Une « épidémie » de solitude: pourquoi se sentir seul tue « autant que fumer 15 cigarettes par jour »
Loin d’être réservée aux seniors ou aux précaires, la solitude n’épargne plus personne. Au point de devenir un problème de santé publique urgent.
C’est un ensemble de six immeubles, chaussée d’Anvers, à Bruxelles, près de la gare du Nord, bâti à la fin des années 1960. Il compte plus de six cents logements et un nombre incalculable de nationalités. Entre les HLM, une esplanade, des pelouses, un potager et une maison de quartier. Au quatrième étage d’une des tours, un locataire est décédé durant l’hiver 2021. C’est son frère, de retour de voyage, qui a donné l’alerte un jour de mai 2023. A l’arrivée de la police, le corps reposait sur le lit. La mort remontait à un an voire un an et demi. L’homme s’appelait Valery O. Il avait 61 ans. Pareille histoire n’a rien d’exceptionnel. Au cours de cette année, au moins quatre personnes furent retrouvées dans leur logement bien après leur décès: un homme de 82 ans à Vaucelles (en province de Namur), une femme de 58 ans à Châtelet, un homme de 51 ans à Mons et un autre de 52 ans à Binche. Des «drames de la solitude», selon l’expression consacrée.
Même si l’ampleur du phénomène est difficile à évaluer, il risque de s’amplifier avec le vieillissement de la population. Selon une enquête menée en 2022 par la Fondation roi Baudouin (FRB), 20% des 60-85 ans sondés disent n’avoir personne avec qui partager leurs problèmes. D’après un autre sondage, réalisé par Solidaris, 20% des plus de 65 ans craignent d’être frappés de «mort sociale». Cet isolement extrême touche les plus de 60 ans en situation de précarité. Souvent incapables de sortir de chez elles, ces personnes n’ont quasiment aucune relation extérieure, autre que «commerciale» (la caissière du supermarché ou le buraliste). La crise sanitaire n’a rien arrangé: des milliers de citoyens âgés n’ont eu aucun contact durant le premier confinement. Beaucoup risquent de sombrer tôt au tard dans l’oubli, comme Valery O., l’homme du quatrième.
Le véritable coupable est la marchandisation du service et de la société dans son ensemble.
Le balcon de Valery O. était envahi de fientes de pigeon et sa boîte aux lettres était pleine à craquer. Le concierge, dont l’appartement se situe au rez-de-chaussée, n’a pas tiqué.
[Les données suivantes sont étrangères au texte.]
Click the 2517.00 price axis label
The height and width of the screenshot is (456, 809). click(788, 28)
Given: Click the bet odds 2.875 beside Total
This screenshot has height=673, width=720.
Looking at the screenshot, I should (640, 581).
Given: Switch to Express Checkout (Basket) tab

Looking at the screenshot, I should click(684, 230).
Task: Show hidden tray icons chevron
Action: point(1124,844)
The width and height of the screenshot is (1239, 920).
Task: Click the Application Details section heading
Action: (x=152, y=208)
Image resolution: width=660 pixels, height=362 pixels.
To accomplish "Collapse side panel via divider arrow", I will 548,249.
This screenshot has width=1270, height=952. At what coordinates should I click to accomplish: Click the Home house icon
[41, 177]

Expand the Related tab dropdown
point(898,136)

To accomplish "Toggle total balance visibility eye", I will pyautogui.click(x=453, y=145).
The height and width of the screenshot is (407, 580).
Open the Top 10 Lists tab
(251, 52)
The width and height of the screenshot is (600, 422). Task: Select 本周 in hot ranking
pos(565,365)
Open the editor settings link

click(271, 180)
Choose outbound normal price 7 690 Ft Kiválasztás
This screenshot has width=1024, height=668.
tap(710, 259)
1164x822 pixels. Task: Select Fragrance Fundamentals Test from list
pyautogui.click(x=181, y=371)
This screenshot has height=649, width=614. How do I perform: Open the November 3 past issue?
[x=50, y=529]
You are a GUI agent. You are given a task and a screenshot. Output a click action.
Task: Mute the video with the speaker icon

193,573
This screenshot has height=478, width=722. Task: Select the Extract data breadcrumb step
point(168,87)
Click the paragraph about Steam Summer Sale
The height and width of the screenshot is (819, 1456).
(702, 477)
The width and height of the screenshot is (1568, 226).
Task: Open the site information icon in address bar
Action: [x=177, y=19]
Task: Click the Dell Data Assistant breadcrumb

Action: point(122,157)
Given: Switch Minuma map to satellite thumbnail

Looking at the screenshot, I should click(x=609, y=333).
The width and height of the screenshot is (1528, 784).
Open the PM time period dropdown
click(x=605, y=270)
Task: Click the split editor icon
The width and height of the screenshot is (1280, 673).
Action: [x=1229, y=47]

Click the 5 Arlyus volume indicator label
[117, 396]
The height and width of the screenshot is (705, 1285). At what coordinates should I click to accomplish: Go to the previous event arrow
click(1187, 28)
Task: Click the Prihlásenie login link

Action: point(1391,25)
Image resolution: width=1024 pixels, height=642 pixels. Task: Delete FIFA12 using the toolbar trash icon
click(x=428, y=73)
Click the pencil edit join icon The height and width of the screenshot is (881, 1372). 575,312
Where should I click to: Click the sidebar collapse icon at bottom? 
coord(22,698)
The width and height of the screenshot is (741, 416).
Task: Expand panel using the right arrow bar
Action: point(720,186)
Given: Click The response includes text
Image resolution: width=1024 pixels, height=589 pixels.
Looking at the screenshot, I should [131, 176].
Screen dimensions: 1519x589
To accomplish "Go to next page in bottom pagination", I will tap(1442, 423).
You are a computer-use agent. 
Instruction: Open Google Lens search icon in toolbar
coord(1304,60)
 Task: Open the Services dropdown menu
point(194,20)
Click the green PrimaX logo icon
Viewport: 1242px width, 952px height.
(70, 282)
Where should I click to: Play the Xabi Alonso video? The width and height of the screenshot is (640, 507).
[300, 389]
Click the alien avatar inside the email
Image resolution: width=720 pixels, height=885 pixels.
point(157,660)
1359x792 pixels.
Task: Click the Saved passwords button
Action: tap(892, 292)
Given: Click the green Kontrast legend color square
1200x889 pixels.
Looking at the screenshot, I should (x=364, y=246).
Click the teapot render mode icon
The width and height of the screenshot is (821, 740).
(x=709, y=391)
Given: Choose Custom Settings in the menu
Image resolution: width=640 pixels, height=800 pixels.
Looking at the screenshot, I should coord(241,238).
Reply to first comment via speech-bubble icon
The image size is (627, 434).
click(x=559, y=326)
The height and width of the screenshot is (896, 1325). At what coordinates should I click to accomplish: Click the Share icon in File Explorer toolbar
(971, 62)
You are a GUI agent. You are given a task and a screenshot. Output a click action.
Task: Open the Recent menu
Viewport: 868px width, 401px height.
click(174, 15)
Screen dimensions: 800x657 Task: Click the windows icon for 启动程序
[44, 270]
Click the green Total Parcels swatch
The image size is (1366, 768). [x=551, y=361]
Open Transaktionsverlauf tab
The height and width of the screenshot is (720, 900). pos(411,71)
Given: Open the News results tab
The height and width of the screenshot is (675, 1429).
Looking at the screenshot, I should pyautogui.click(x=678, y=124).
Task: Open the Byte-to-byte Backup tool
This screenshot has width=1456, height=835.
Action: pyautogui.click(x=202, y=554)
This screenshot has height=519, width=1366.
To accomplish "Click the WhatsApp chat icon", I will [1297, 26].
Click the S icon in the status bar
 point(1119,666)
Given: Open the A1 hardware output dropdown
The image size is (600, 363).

Les autres habitants de l’immeuble n’ont pas non plus mesuré l’ampleur du drame qui se jouait là-haut, à huis clos. Sa voisine de palier le croyait en maison de repos. Ni le bailleur social ni le CPAS (dont Valery O. était bénéficiaire jusqu’en février 2022) n’avaient entendu parler de lui. Une vie retirée, plus encore depuis le Covid. Valery O. est un oublié parmi les oubliés. Derrière sa solitude extrême, la plus visible, se cache une «solitude de masse», un sentiment diffus et protéiforme.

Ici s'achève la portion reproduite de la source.